Thursday, July 31, 2008
State income taxes on social security income vary widely
A sensitive issue for some retirees is state income taxation of social security benefits.
Remember, there are seven states with no state income tax at all: Alaska, Florida, Nevada, South Dakota, Texas, Washington, Wyoming. Furthermore, Tennessee and New Hampshire don’t tax wages; only dividend and interest income. A good source on this is Wikipedia, link.
Many states with a regular state income tax don’t tax social security proceeds. But fourteen states do have some taxation: Colorado, Connecticut, Iowa, Kansas, Minnesota, Missouri, Montana, Nebraska, New Mexico, North Dakota, Rhode Island, Utah, Vermont and West Virginia have some taxation.
Iowa is gradually phasing this out by 2014; Missouri is increasing deductibility of social security income through 2012, and Kansas does not tax social security income for those with AGI’s under $75000.
The story (“Retirement: How states differently tax retirees”) was printed today (July 31, 2008) in DC Examiner on p 14 and is authored by Mary Beth Franklin of Kiplinger Personal Finance. The online version of the story does not appear yet on either the Examiner or Kiplinger.
I found an older table on states income taxes and social security (1996) at “Tax Admn” here.

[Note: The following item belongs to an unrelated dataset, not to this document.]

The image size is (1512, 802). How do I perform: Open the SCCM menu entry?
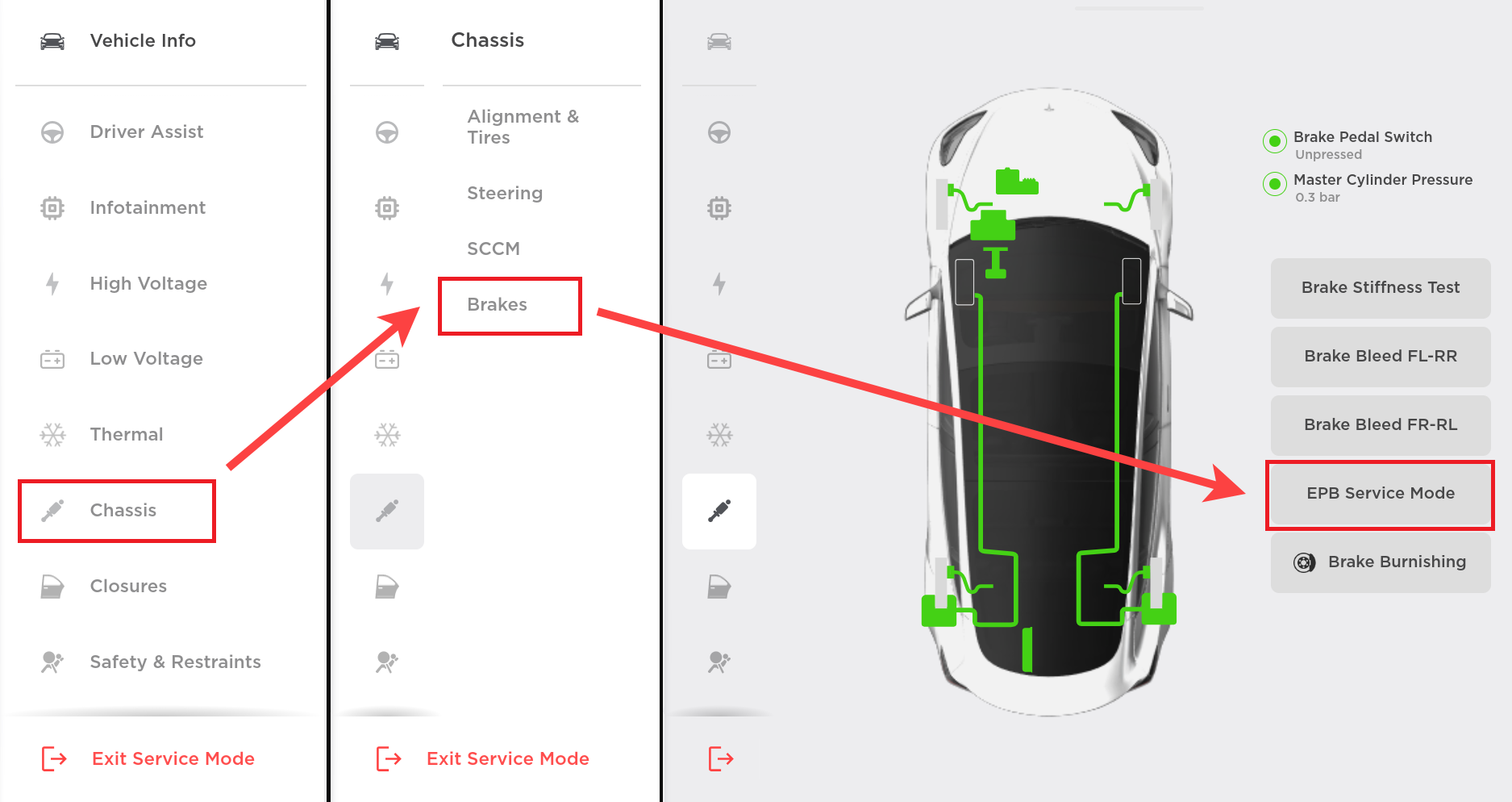pyautogui.click(x=494, y=249)
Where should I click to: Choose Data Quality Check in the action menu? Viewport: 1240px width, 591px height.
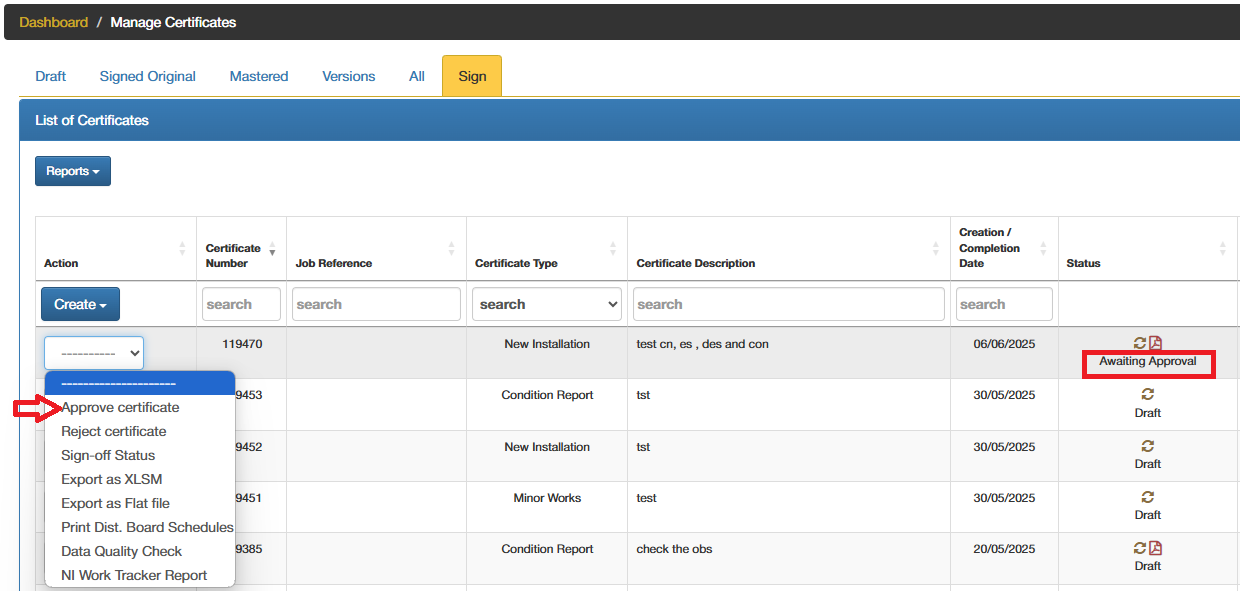pos(121,551)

Another site with this information, apparently more recent information, is “Retirement Living” here Change the last digit to 2 or 3 to see all states.
Update: August 13
Kiplinger has an important "Wallet Pop" essay ("Retiree Tax Heaven -- and Hell") comparison local and state taxes for retirees in various locations. Link is here. California is not a particularly desirable state.